ASSIGNED TASK >> Print only the lines that begin at the line containing "The width and height of the screenshot is (680, 616)." and end at the last line of the material, both included, without any change.

INFORMATION >>
------------------------------------
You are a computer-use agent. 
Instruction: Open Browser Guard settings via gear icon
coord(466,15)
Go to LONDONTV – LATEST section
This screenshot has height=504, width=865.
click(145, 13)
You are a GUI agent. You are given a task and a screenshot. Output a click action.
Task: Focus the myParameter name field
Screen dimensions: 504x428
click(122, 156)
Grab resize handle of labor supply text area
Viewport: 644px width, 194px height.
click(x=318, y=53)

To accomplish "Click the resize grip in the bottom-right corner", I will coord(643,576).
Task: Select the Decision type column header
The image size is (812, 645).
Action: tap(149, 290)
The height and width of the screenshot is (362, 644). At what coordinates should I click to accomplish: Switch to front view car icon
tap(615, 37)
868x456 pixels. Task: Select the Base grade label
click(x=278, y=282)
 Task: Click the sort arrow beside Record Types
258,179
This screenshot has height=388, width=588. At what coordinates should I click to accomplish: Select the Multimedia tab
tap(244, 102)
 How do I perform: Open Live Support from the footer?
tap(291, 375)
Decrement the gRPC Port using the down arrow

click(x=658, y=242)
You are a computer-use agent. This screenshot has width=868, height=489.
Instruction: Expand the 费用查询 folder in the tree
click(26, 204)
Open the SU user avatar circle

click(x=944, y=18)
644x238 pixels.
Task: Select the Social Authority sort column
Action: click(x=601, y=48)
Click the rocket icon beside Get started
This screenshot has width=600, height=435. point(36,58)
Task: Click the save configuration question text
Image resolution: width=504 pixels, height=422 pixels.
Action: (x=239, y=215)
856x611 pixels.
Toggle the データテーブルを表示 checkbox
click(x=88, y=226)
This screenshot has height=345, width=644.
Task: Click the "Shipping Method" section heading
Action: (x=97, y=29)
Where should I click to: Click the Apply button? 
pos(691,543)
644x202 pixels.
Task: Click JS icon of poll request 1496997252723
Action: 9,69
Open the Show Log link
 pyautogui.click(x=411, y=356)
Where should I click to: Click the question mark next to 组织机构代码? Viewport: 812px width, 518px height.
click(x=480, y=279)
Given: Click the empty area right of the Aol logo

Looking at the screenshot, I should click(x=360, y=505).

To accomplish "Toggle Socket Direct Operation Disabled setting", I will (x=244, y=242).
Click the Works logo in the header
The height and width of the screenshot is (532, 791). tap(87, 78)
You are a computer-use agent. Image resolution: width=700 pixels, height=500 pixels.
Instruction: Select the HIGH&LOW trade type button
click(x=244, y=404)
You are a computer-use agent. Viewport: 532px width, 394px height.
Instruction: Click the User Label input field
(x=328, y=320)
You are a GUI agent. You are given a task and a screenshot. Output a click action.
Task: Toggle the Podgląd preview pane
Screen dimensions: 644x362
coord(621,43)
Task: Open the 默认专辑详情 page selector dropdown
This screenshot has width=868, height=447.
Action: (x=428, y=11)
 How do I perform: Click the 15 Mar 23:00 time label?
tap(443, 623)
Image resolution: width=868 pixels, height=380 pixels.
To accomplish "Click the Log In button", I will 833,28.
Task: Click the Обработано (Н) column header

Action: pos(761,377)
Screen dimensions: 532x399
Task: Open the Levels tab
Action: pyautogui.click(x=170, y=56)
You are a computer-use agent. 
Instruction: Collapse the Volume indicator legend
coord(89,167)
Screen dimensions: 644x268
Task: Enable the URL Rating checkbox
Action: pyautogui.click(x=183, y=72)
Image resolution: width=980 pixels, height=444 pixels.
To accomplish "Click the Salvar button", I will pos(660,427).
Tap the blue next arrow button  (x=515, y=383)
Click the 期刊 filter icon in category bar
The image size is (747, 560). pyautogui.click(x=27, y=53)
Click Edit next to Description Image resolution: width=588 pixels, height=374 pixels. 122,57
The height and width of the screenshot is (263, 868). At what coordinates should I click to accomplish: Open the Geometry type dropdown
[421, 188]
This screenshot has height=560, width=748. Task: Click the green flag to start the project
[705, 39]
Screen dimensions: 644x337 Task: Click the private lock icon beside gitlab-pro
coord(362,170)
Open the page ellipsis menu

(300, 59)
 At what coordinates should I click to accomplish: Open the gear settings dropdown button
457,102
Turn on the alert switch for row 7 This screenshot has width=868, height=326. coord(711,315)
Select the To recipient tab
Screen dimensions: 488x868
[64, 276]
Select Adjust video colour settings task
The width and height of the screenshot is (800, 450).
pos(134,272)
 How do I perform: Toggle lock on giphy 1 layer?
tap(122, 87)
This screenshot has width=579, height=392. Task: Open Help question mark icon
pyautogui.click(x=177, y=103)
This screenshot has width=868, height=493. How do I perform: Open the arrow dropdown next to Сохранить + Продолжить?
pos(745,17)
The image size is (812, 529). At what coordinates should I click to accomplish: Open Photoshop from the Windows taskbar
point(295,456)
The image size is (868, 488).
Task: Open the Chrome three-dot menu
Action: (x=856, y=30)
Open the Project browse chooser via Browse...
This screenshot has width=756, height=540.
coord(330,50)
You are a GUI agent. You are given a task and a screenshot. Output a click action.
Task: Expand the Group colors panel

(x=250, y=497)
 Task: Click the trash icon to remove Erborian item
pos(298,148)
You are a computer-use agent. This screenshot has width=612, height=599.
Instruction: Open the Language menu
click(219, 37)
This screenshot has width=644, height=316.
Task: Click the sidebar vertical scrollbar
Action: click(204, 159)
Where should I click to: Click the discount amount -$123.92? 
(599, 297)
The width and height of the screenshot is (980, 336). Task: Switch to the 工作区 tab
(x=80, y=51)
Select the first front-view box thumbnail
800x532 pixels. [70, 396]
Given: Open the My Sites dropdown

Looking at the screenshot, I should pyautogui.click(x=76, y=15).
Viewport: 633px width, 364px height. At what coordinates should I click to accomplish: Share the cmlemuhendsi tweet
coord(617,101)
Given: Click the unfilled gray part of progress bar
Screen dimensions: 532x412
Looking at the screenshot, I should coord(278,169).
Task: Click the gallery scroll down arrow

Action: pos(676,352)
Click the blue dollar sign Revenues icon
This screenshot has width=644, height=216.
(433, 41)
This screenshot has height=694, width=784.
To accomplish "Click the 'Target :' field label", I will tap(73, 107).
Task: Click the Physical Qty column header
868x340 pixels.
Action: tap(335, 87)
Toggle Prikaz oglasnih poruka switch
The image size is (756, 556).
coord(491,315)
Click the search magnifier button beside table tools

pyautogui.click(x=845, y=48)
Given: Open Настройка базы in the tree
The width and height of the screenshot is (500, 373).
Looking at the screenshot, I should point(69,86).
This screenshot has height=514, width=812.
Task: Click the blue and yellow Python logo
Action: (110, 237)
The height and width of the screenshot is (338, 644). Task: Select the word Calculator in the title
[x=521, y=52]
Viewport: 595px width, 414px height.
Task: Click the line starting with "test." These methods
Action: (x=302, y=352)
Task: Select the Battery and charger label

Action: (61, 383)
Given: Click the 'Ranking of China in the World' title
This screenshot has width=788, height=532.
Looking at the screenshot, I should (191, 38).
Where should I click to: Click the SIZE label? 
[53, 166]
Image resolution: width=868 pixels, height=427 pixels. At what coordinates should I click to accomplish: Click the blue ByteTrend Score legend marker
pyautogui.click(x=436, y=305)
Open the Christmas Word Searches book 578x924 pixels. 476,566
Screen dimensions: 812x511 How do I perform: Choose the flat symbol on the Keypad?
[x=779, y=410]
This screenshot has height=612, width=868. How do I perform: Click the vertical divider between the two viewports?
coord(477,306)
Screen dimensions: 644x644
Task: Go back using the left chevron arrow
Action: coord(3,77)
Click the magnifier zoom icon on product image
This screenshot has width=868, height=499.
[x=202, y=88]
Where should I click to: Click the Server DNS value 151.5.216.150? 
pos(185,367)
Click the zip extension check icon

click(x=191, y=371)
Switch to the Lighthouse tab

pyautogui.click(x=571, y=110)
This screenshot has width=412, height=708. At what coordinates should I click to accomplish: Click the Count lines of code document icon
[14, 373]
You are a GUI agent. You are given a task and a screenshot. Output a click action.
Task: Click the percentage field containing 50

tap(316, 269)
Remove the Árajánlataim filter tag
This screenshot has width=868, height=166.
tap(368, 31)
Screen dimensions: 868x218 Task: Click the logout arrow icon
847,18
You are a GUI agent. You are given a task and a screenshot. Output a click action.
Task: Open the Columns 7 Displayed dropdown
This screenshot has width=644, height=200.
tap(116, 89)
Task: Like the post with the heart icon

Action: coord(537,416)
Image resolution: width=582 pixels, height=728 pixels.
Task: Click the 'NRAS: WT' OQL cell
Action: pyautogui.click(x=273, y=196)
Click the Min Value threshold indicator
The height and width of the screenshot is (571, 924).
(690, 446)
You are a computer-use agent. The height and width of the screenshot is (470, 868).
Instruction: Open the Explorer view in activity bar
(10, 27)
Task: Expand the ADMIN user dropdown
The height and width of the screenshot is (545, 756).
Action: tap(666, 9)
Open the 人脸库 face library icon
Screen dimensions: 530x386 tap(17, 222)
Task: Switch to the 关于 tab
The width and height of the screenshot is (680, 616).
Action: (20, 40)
------------------------------------
ANSWER BOX >>
The width and height of the screenshot is (680, 616).
Action: (20, 40)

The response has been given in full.